At previous shutdown time, the followers were all shutdown first
Leader was temporarily left running and state-changes occurred
This process is now further ahead than the rest of the cluster
Now on the next start-up, this process was not started at the same time
The other processes start and elect a leader but are missing state
When the last leader starts later, there are two possibilities
The cluster will have progressed beyond the previous leader - in this case the process will join as a follower and all state changes made to it previously will be lost.
The cluster will still be behind the previous leader - in this case that process will refuse to start as it's UID is higher than the current leader.

In the latter case, it's possible to force start in this mode and accept any resulting data loss. This can be enabled using the below setting in the delta.profile. With this mode enabled, this process will force its start-up and demote the other processes to follower status.

DELTACONTROL_FOLLOWER_STARTUPOVERWRITE=YES

You can configure the time allowed for a process to determine the leader during startup by following the example below. If the leader has not been resolved after this period, the process becomes the leader.

DELTACONTROL_FAILOVER_TIMEOUT=60 # Default - 60 seconds

When connecting to a leader, processes attempt to sync by replaying replication logs. To set a retry interval and timeout, follow the example below. By default, no retry is configured.
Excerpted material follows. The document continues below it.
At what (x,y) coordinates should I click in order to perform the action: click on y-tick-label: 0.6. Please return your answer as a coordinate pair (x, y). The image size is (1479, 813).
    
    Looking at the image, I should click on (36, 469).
DELTACONTROL_SYNCRETRY_INTERVAL=500 # Default - 500 milliseconds
DELTACONTROL_SYNCRETRY_TIMEOUT=0 # Default - 0 milliseconds

Always follower mode

For disaster recovery (DR) purposes, there is often a requirement to have processes in the cluster that only subscribe to state changes and never become the leader. An example might be having a two processes running in a separate data centre in case of an outage. The network configuration or latency would make it unfeasible for them to ever become leader but they can act as a backup at a separate site. To enable this for a Control process, set the following in the delta.profile;

DELTACONTROL_ALWAYS_FOLLOWER=YES